Von Alkohol und Drogen also in den Lebenserinnerungen keine Spur, dafür drastische Bilder für diese Zeit. Der Meister beschreibt die 80er-Jahre als "Zeit der Depression". Eine Zeit, in der nichts gelingen wollte. Unser Mann mühte sich schwer be- und geladen durch die Welt(tourneen):
"Ich konnte mit meinen Songs nichts mehr anfangen. Sie fühlten sich wie ein Batzen stinkendes, faulendes Fleisch an, den ich mit mir herumzuschleppen hatte. Ich konnte mich nicht daran erinnern, wo sie hergekommen waren. Ich hatte Zustände. Wie sehr ich mich auch bemühte, der Motor wollte nicht wieder anspringen."
Seinen jetzt auf Englisch erschienenen ersten von drei geplanten Memoirenbänden nennt Bob Dylan doppeldeutig Chronicles. Damit sorgt der wohl in der Popgeschichte meistgedeutete Songwriter einmal mehr genüsslich für ein hausgemachtes Missverständnis. An dem werden sich seine Exegeten mit heiligem Ernst das Gehirn wund arbeiten: "These memories I got, they can strangle a man." (Honest With Me, 2001)
Zum einen handelt es sich hier eben nicht um eine chronologische Nachbetrachtung seines Lebens, sondern um Schnappschüsse in die Vergangenheit: "Memory, ecstasy, tyranny, hypocrisy." (No Time To Think, 1978)

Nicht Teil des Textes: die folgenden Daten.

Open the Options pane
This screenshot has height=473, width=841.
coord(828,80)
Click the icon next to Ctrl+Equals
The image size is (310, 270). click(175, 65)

Zum anderen verweist Dylan selbst mit der zweiten, biblischen Bedeutung der Chronicles als "Buch der Bücher" zynisch auf die absehbare Rezeptionsgeschichte.
Falsche Fährten
Immerhin legte Robert Zimmermann schon am Beginn seiner Karriere Anfang 1961 in seinem allerersten Interview falsche Fährten. Der junge Mann gab rotzfrech an, als in den ganzen USA herumstreunender Hobo auf einem Güterzug nach New York gekommen zu sein: "Train wheels runnin' through the back of my memory." (When I Paint My Masterpiece, 1971)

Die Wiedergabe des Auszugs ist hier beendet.